Interstitielle Lungenerkrankungen (ILD) können im Rahmen rheumatologischer Systemerkrankungen
auftreten und müssen bei Verdacht durch detaillierte Diagnostik detektiert werden.
Besonders kritisch ist das Auftreten von akuten Exazerbationen, die während eines
Progresses der ILD auftreten und mit einer erheblichen Mortalität verbunden sind.
Eine interdisziplinär entwickelte Leitlinie gibt Handlungsempfehlungen für die IDL-Diagnostik.
Abstract
Interstitial lung diseases (ILD) are etiologically heterogeneous with unknown and
known causes like rheumatologic systemic diseases differing in their therapeutic and
prognostic consequences. In consensus between pulmonologists, rheumatologists, radiologists,
and pathologists, we developed practical instructions for ILD diagnosis in rheumatologic
systemic diseases, in particular because ILD can present in early stages of rheumatic
systemic diseases. ILD diagnosis is based on clinical assessment results including
a detailed medical history, physical examination, focused laboratory tests, radiology
with a high-resolution computed tomography, lung function, and histopathology also
to differentiate it from cardiac and infection associated lung diseases. The ILD diagnosis
is made in a multidisciplinary discussion leading to therapeutic and prognostic consequences.
The occurrence of acute exacerbations is especially critical.
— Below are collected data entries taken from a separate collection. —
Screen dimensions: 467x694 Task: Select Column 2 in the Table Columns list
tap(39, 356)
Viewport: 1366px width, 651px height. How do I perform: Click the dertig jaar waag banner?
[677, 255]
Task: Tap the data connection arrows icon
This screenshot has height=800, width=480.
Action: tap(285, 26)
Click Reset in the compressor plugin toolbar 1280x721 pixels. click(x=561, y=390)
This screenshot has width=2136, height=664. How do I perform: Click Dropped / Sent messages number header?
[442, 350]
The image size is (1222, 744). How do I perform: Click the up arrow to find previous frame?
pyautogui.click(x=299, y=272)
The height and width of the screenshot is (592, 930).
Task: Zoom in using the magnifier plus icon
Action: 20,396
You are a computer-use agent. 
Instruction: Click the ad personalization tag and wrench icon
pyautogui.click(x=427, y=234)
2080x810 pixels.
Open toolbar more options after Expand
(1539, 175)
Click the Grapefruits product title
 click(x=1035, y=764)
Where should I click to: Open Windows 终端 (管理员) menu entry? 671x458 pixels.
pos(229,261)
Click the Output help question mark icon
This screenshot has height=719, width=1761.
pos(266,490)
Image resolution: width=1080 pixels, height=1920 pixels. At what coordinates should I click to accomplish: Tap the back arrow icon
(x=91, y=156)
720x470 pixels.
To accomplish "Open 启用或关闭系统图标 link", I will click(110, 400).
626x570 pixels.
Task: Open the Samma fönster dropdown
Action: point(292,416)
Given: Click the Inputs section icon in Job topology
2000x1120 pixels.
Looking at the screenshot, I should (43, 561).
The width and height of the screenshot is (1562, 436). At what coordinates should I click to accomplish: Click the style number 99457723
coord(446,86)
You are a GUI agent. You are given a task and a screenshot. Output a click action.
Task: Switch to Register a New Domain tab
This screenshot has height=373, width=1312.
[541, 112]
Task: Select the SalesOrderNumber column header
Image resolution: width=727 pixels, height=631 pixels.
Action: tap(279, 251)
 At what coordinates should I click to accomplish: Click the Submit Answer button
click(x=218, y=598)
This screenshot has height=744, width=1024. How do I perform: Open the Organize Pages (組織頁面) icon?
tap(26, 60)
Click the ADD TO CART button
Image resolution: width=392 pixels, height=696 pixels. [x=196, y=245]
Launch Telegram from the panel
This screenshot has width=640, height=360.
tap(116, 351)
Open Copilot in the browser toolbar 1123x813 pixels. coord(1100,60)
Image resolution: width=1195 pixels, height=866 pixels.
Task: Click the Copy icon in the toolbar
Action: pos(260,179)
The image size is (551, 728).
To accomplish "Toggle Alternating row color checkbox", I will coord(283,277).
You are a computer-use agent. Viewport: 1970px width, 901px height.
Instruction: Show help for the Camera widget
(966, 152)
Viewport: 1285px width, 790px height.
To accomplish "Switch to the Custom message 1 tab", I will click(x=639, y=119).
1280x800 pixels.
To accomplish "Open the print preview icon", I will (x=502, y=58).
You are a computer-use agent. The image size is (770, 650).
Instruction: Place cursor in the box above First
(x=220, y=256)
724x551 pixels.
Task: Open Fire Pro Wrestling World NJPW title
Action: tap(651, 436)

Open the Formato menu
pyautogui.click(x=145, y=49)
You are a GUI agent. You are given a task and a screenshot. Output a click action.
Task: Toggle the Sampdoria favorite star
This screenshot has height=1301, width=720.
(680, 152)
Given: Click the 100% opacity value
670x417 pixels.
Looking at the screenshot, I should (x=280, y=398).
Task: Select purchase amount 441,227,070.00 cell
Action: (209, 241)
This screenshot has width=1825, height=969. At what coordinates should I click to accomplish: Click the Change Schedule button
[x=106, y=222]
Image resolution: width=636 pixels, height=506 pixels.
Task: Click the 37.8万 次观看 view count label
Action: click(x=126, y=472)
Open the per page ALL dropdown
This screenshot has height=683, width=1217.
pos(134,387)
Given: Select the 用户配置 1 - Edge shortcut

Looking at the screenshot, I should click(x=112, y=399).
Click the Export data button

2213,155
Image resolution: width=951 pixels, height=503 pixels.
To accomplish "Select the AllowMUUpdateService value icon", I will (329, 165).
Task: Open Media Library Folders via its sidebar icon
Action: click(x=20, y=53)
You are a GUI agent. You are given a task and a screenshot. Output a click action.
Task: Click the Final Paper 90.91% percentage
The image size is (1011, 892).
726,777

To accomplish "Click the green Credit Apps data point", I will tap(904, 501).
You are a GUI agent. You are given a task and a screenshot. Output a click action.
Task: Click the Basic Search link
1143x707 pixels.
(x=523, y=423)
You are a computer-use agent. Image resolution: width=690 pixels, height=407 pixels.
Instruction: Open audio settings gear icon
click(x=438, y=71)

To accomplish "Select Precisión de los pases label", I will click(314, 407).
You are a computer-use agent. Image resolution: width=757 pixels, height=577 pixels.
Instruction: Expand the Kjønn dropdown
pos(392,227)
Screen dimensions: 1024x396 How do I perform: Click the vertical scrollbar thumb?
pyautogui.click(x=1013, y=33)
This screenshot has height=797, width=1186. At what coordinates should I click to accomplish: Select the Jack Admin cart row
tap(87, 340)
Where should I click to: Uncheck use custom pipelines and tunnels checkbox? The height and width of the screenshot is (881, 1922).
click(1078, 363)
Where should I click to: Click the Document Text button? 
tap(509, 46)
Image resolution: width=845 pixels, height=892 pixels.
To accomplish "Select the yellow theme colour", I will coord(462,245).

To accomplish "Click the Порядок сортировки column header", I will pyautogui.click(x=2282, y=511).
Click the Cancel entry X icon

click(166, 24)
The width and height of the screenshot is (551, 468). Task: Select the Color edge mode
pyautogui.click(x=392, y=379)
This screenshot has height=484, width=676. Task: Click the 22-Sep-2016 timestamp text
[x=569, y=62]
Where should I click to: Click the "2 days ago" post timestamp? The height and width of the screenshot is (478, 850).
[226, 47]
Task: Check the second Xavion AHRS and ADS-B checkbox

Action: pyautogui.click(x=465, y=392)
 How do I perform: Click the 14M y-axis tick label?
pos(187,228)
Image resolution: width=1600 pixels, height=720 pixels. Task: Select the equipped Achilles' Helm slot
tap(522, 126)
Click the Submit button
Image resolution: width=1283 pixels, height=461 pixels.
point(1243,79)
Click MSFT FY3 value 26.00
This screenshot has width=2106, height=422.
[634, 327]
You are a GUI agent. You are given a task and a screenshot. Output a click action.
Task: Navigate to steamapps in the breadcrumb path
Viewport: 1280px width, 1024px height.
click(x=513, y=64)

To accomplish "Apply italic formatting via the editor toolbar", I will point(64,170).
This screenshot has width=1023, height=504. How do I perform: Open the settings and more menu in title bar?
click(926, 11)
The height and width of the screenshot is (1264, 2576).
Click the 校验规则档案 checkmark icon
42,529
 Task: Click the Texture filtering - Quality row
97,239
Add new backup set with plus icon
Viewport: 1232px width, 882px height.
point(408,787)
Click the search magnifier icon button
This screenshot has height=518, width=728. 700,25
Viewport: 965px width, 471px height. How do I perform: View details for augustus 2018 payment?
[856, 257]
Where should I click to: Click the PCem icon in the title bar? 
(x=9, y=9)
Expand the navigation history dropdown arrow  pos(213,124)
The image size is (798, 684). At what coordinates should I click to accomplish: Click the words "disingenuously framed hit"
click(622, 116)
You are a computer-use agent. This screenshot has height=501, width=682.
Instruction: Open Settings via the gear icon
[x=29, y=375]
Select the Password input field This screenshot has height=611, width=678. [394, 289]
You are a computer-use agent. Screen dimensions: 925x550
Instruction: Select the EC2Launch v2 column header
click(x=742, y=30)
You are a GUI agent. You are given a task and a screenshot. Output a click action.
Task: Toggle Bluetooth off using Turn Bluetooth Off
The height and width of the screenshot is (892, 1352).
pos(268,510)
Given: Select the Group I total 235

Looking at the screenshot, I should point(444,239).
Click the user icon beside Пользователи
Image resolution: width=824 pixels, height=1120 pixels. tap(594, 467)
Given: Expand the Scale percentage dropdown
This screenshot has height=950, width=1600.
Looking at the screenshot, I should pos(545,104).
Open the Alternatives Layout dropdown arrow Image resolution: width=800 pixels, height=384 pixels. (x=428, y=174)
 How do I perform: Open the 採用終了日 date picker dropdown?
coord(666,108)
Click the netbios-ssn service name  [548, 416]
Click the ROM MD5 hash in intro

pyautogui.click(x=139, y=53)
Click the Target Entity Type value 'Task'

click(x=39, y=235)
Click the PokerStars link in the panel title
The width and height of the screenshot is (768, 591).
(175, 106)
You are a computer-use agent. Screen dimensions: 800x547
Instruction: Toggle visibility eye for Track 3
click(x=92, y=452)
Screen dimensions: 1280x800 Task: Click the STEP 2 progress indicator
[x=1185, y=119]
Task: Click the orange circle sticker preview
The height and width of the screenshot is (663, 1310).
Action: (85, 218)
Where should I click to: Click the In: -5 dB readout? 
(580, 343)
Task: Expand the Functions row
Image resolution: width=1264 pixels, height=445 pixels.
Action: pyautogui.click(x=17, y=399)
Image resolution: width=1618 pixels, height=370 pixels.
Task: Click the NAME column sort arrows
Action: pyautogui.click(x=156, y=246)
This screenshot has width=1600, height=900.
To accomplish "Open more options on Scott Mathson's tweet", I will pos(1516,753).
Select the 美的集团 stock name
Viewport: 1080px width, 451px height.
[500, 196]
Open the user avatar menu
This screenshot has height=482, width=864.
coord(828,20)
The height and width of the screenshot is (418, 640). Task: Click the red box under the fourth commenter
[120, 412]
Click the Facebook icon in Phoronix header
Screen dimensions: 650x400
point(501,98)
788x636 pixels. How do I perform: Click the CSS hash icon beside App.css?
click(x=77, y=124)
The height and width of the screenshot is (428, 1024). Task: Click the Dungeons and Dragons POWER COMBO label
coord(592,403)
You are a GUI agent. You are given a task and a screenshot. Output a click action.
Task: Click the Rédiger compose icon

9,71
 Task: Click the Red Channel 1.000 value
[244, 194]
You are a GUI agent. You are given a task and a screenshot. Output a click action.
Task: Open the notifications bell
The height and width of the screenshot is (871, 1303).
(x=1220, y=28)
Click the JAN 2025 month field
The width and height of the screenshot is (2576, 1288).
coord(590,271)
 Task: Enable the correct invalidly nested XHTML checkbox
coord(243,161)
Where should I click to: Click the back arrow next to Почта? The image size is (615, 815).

They are often the causes
for ILD progression and are associated with considerable mortality.
Schlüsselwörter
interstitielle Lungenerkrankung - rheumatologische Systemerkrankung - diagnostische
Handlungsempfehlung - Lungenfibrose - diffuse Lungenparenchym-Erkrankung
Key words
interstitial lung disease - rheumatoid systemic disease - diagnostic recommendation
- lung fibrosis - diffuse parenchymal lung disease